Although more dramatic, Friday’s action mirrored that which has been occurring for some time. Just look at the 300 point drop on Monday and the recovery had on Wednesday. That action caused me to sell BX, KMI and ETP per my 8% loss rule only to repurchase them one day later. “In and out of love/Hear what I’m sayin’/In and out of love/It’s the way that I’m playing.” Although still in a loss position, as of Friday’s close I am down less than 4% on each of these favorites. The transactional cost: $7 in, $7 out and forfeiture of a wash sale tax loss. Cheap insurance, in my opinion. Is this yo-yo-ing what we can expect? I am afraid so, at least until we get a clearer read on when and what the Fed will do with interest rates.

The big news of the week may have been lost in the hubbub of the jobs number. And that news is about oil. Domestically, the Keystone pipeline is dead. Moreover, the number of active US crude oil rigs fell by 26 last week and now stands at 614, the lowest number since 2010. On that news alone, the price of domestic crude rose 1.8% on Friday. Internationally, crude prices face significant upward price pressure from a variety of forces. One is the threat posed by the sudden appearance of the Russian air force in Syria with air rights granted by both Iran and Iraq.
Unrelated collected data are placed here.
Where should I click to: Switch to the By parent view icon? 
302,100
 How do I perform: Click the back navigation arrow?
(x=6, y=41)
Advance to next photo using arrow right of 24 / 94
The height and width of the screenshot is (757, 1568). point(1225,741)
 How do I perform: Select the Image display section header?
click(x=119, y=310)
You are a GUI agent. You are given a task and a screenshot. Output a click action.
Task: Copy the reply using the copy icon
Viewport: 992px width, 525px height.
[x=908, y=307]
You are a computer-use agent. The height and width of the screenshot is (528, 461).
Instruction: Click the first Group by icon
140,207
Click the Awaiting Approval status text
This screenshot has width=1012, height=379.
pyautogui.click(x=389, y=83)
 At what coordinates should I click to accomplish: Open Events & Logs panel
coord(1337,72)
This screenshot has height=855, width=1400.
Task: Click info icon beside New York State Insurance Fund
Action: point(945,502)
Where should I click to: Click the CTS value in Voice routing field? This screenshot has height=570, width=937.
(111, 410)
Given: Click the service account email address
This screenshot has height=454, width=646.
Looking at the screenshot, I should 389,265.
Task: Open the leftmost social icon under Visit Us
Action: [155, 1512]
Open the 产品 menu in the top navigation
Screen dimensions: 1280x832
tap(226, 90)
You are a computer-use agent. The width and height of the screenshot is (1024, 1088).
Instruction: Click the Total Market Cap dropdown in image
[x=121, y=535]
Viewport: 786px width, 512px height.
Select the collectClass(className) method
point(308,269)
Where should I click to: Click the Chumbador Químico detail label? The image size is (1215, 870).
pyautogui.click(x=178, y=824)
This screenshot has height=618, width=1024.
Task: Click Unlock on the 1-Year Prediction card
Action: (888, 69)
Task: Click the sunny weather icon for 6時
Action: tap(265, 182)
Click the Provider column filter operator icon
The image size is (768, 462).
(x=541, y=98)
Russia, the economy of which is dependent upon oil exports and thus has been decimated by declining prices, is now within striking distance of every major oil route out of the Mideast. A second upward force is the toll that the oil price war has had on its instigator, Saudi Arabia. Earlier this year, the Saudi’s literally opened the spigot in an attempt to run US oil producers out of business by having the price of oil fall below the US’s cost of production. As evidenced by the drop in the rig count noted above, the move has been partially successful, but at a tremendous cost. In order to shoulder its expensive welfare state and to fund its various military adventures in Yemen and elsewhere, the Saudis need oil prices of $100/bbl. Thus for several months the Kingdom has had to liquidate its foreign reserves to subsidize the $50 delta between current international oil prices and this social cost. At a $10 billion per month burn rate, even the Saudi’s substantial $700 billion reserve is not inexhaustible. This is a tricky gambit they are running. “Arabian nights ‘neath Arabian moons/A fool off his guard/Could fall and fall hard/Out there on the dunes.” What does this mean to me ? I see oil prices stabilizing, even rising. I am not alone in this view. The BP that I bought last week is up 8%. The KMI that I repurchased on Wednesday is up 7%. And the ETP that I repurchased that same day is up 10%.

My five year, daily study of the stock market has led me to believe, like Justin Timberlake, that “What Goes Around/Comes Around.” The secret is being “N Sync” with Mr. Market. Anytime I am not, I “Cry Me a River.” But when I am (which I think I am in regard oil), it’s like bringing “Sexy Back.”